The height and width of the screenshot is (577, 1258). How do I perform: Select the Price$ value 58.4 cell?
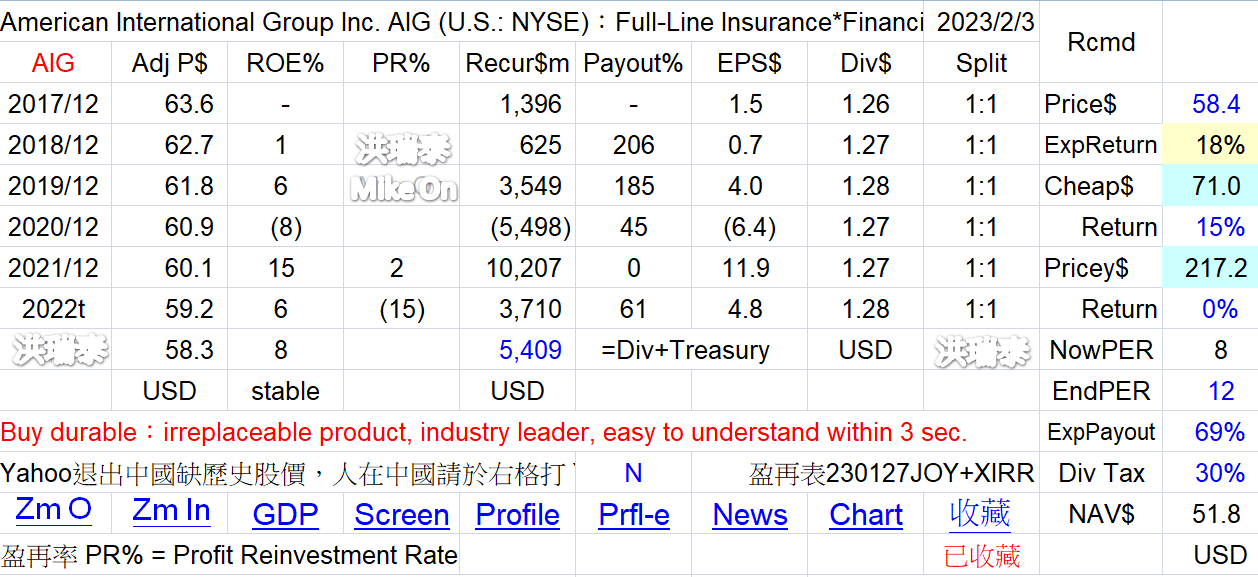[x=1209, y=104]
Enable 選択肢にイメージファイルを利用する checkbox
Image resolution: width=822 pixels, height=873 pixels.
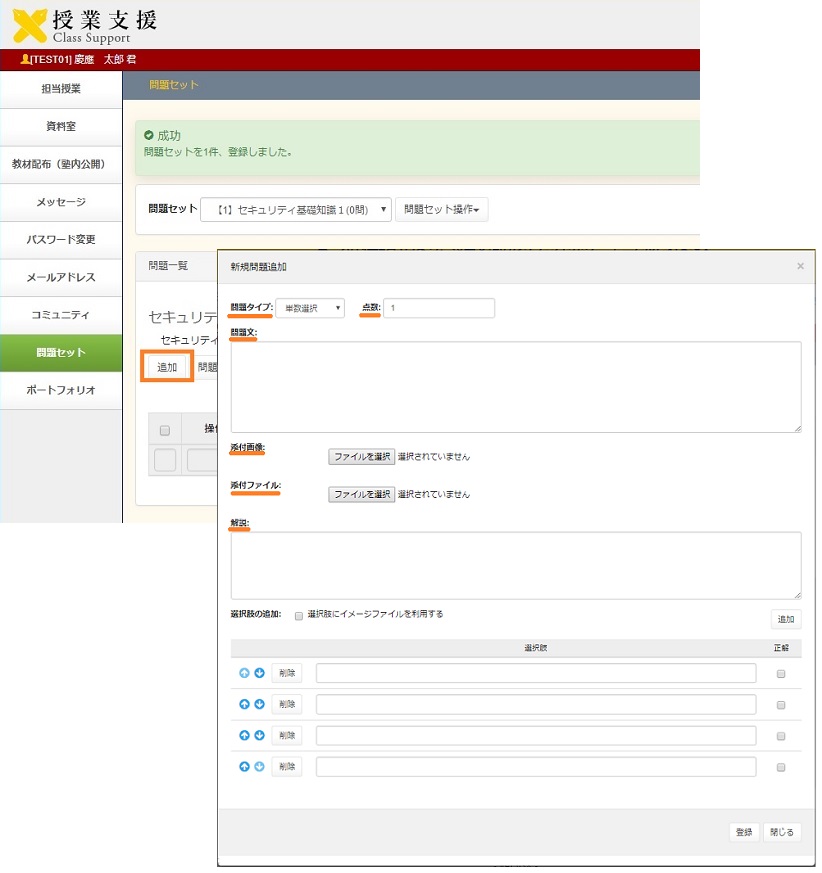tap(299, 616)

**********

Requirement — Every line of the material must be repeated exactly; pictures stay out.

Answer for this exercise —
The height and width of the screenshot is (577, 1258). How do I perform: Select the Price$ value 58.4 cell?
[x=1209, y=104]
Enable 選択肢にイメージファイルを利用する checkbox
Image resolution: width=822 pixels, height=873 pixels.
tap(299, 616)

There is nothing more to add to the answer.